◆ READING PASSAGE
This is the title of an excellent article by Noah Shachtman, a NY-based freelance writer, published online in Wired Magazine. Maybe the whole point is well characterized by a statement made by Dr Rodolfo Llinás, chairman of the physicology and neuroscience department at the New York University School of Medicine: "All brain activity is basically electrical chattering between cells".

Shachtman says that Dr Rajesh Pahwa, associate professor of neurology at University of Kansas Medical Center, has implanted hundreds of brain pacemakers, which by emitting electrical impulses into the brain - a process known as Deep Brain Stimulation (DBS) - are supposed to wake up particular cell groups which start "talking" too slowly, developing a sluggish, sleep-like rhythm. This waking up minimizes the effects of diseases such as Parkinson´s, obsessive-compulsive disorder and depression. Dr Pahwa says that 80 percent of his pacemakered patients with Parkinson´s showed significant improvement - with a 40 percent reduction in need for medication and a 40 to 50 percent reduction of symptoms. He has other stats, though. These devices are implanted incorrectly about 20 percent of the time, necessitating repeat surgery. Another 10 percent of the time , the hardware fails. There is also about a 3 percent risk of bleeding in the brain, which in very rare circumstances can cause a stroke or a coma. That´s why Llinás says he´s against electrode implantation.

Carol Carey, a 48-year-old retired teacher in Leavenworth, Kansas, was "tremoring all of the time", and the medicines designed to remove the tremors would send her into uncontrolled twitching and bouts of hyperactivity. So surgeons implanted two pager-sized battery packs near her collarbone and wires into her brain´s subthalamic nucleus. Electric pulses from these devices have quieted her tremors enough to allow her to cut her medical intake in half and to start driving and eating on her own again. But these 5-10-hour surgeries must be done while the patient is awake - and unmedicated.

◆ DATASET CONTENT
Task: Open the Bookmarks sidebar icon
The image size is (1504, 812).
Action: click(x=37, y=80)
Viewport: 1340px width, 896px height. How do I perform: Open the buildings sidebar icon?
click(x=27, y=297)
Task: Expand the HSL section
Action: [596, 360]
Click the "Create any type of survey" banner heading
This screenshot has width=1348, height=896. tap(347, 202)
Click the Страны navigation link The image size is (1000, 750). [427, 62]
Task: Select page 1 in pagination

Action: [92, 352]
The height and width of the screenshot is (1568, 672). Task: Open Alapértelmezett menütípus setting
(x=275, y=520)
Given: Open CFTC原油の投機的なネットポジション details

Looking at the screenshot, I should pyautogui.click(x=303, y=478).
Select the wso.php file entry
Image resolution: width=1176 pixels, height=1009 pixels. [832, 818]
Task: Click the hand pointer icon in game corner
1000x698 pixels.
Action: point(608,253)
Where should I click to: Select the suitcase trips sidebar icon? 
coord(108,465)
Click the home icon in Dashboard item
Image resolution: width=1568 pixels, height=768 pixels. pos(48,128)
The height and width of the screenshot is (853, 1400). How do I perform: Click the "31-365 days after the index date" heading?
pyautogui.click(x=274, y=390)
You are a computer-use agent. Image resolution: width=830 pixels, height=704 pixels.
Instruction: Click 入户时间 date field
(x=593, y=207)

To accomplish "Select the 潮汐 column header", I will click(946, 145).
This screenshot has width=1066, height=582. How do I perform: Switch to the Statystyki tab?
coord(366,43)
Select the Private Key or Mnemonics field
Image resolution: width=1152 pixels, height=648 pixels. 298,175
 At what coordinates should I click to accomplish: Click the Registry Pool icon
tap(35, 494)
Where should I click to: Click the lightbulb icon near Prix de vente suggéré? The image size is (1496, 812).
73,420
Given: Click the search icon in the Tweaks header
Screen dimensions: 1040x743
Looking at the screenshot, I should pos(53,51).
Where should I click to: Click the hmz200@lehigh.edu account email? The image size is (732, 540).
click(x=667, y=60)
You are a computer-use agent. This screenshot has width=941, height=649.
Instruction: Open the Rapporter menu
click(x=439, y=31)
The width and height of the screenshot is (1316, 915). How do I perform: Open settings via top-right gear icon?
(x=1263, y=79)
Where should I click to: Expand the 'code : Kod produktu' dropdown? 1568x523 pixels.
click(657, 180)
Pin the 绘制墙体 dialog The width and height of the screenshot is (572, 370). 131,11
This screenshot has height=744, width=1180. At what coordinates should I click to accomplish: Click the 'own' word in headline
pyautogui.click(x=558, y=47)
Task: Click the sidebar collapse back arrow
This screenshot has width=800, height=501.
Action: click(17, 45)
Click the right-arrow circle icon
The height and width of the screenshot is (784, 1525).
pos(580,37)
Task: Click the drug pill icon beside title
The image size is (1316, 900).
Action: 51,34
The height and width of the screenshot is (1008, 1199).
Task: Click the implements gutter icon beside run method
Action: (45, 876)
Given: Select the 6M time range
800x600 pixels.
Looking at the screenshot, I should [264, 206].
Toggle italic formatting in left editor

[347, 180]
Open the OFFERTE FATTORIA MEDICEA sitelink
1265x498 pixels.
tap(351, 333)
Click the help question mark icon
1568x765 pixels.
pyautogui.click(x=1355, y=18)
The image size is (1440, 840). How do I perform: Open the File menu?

◆ TASK OBJECTIVE
Summarize the article on brain pacemakers in two sentences. Answer from the article on brain pacemakers alone, not from the records.

◆ EXERCISE SOLUTION
Brain pacemakers send electrical impulses into the brain in a process called Deep Brain Stimulation, which is meant to wake up cell groups that have fallen into a sluggish rhythm, and Dr Rajesh Pahwa reports that 80 percent of his Parkinson's patients with the devices improved significantly. The devices carry risks: they are implanted incorrectly about 20 percent of the time, the hardware fails another 10 percent of the time, and there is about a 3 percent risk of bleeding in the brain, yet one patient, Carol Carey, was able to cut her medication in half and start driving and eating on her own again.